Llm Call¶

Make a single LLM API call (Tier 2 execution). Cheaper than spawning a full agent session. Supports freeform text or structured JSON output via output_schema (inline dict or named schema from work_buddy/llm/schemas/). Routes to Claude via 'tier' or to a local/remote OpenAI-compatible server (LM Studio, vLLM, Ollama) via 'profile'. Handles caching and cost tracking automatically.

MCP name: llm_call

Category: llm

Parameters¶

Name	Type	Required	Description
`cache_ttl_minutes`	`int`	No	Cache TTL in minutes. None=config default, 0=no cache.
`max_tokens`	`int`	No	Max response tokens (default: 1024)
`output_schema`	`dict\|str`	No	JSON Schema for structured output.
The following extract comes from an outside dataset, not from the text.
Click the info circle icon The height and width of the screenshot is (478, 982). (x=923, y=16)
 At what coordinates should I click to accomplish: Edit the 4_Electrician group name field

Pass a dict for inline schemas, or a string name to load from work_buddy/llm/schemas/.json. Omit for freeform text.
`priority`	`str`	No	Local-inference admission priority for the broker: 'interactive', 'workflow' (default), or 'background'. Only applies to the local 'profile' path; ignored for cloud 'tier' (Anthropic isn't brokered). Lets background work yield to interactive work on the same LM Studio profile.
`profile`	`str`	No	Named local/remote profile (e.g. 'local_general') declared under llm.profiles in config. Routes through the profile's backend instead of Anthropic. Mutually exclusive with 'tier'.
`system`	`str`	Yes	System prompt
`temperature`	`float`	No	Sampling temperature (default: 0.0)
`tier`	`str`	No	Cloud model tier: 'haiku' (default if no profile given), 'sonnet', or 'opus'. Mutually exclusive with 'profile'.
`user`	`str`	Yes	User message content